Dois dias depois, a tia voltou com a menina na unidade e, dessa vez, o plantonista disse que as dores abdominais eram decorrentes de uma grande quantidade de fezes. No local, Vitória passou por uma lavagem intestinal, mas as dores não cessaram, o que gerou revolta na família. “A lavagem é um processo muito invasivo e ela é só uma criança de oito anos. No outro dia de manhã ela estava com muita febre de novo”, relatou Joecia.
 
Vitória precisou ser levada, agora pela terceira vez, à UAI Planalto, acompanhada desta vez pelos pais. O novo diagnóstico foi apresentado como apendicite. O problema é que a doença já estava supurada, processo que ocorre em pessoas que não procuram o tratamento médico com a rapidez necessária. Nestes casos, o apêndice pode romper e causar uma infecção generalizada no abdômen, provocando a falência de múltiplos órgãos e levar a pessoa a óbito.
 
“A Vitória chegou no hospital às 10h e até 16h30 ela ainda estava aguardando a ambulância para poder fazer a cirurgia no HC-UFU. Nós fomos para o hospital e a cirurgia foi longa, mas correu tudo bem. Foi negligência total dos médicos, porque nem exames fizeram direito. Temos que tomar providências, o recurso que a gente tem é a saúde pública.

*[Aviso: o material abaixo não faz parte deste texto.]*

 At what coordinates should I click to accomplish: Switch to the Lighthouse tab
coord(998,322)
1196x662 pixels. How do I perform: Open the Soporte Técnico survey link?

Está muito difícil”, disse.
 
O QUE DIZ O MUNICÍPIO
No último fim de semana, entre os dias 14 e 15 de maio, Secretaria Municipal de Saúde informou que por conta da escassa oferta de profissionais de pediatria em Uberlândia, houve alteração nas escalas de médicos disponíveis para atendimento. As mudanças ocorreram nas unidades Luizote, Morumbi, São Jorge e Roosevelt.
 
O Município também anunciou no último mês a transferência dos atendimentos pediátricos dos bairros Planalto e Martins para a UAI do bairro Luizote. A mudança também causou transtornos na vida dos moradores que buscam a unidade para assistência médica. Uma
reportagem do Diário de 21 de abril mostrou a realidade vivida por pais e mães com a absorção da demanda pela unidade.
 
A Prefeitura chegou a anunciar a abertura de vagas tanto para médicos pediatras quanto de outras especialidades, com convocação imediata pelas gestoras das unidades de atendimento integrado, SPDM e Missão Sal da Terra. 
 
Por meio de nota enviada nesta quarta-feira (18), a Secretaria Municipal de Saúde não comentou sobre os problemas citados pela reportagem. Apenas informou que tem buscado a contratação urgente de novos profissionais para a rede municipal de saúde. "As gestoras das unidades (SPDM e Missão Sal da Terra) estão com vagas abertas tanto para médicos pediatras quanto de outras especialidades, com convocação imediata".